At the core of any RTS is pathfinding. I don't know how many people here have dived deep into the strange and wonderful realms of graph search and optimization, but as far as core parts goes, pathfinding is a doozy. However, there is a strange and wonderful joy that the dev-complete minimum viable product for pathfinding is simple - if you ignore unit collision. A strange thing to ignore, I do realize, but it greatly simplifies the problem of pathfinding, until you have a real, final implementation. What you care about is getting units from point A to point B - unit avoidance is not actually necessary.

So that is essentially what I have done. Instead of focusing on the pathfinding and algorithms itself, I went and developed a wicked fast, highly variable pathfinding interface, behind which I can change whatever the heck I want. It automatically has queueing and callbacks, runs on a separate thread, supports one-to-one and one-to-many with custom goals, uses a payload system so that it can have a consistent back end and has a very fast A* implementation with its backbone done in C. Heuristics/goals/metrics are all done via anonymous functions or function pointers, and my priority queue is a binary heap - my own implementation with a strange amount of optimization put into it. Basically, I made it flexible and easy to use.
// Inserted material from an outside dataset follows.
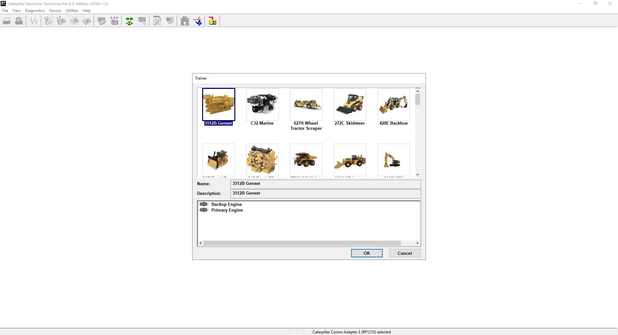
Task: Click the green Connect arrows toolbar icon
Action: (129, 21)
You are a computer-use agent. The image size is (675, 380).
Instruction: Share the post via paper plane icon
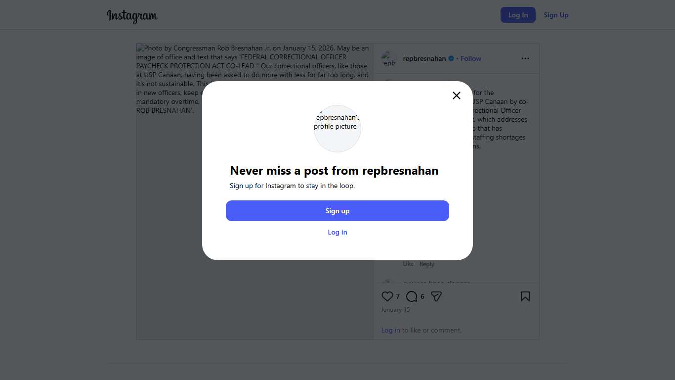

Then, I also have gotten a decent chunk of work done towards the in-game filesystem. Obviously one needs a way to package and load various things, keep track of file versions and such, so I went and built a file caching system to do all of this for me. It even has a bit of CRC32 in there to detect file fuckery and such. It works well with my file package format that I'm using for resources, and I'm hoping to expand it a bit to automatically instantiate types of objects from requested files - which would be awesome. The only downside is texture atlasing - since textures would be attached to their various file packages as standalone stuff, I'd have to do the texture atlasing manually, at runtime. However, the positive side is that this will let me do runtime image compositing, so stuff like unit player-color and decals will be a snap.

So what does all this blather actually mean? Well, I can basically load a really shitty sample map, and have things run around in it avoiding walls, but not each other. So not much for a few weeks of effort. On the other hand, its a start, and I have enough pathfinding to build more complicated stuff. Who knows where the rest will take me? Once I get buildings in and stuff, this may start to look like a game!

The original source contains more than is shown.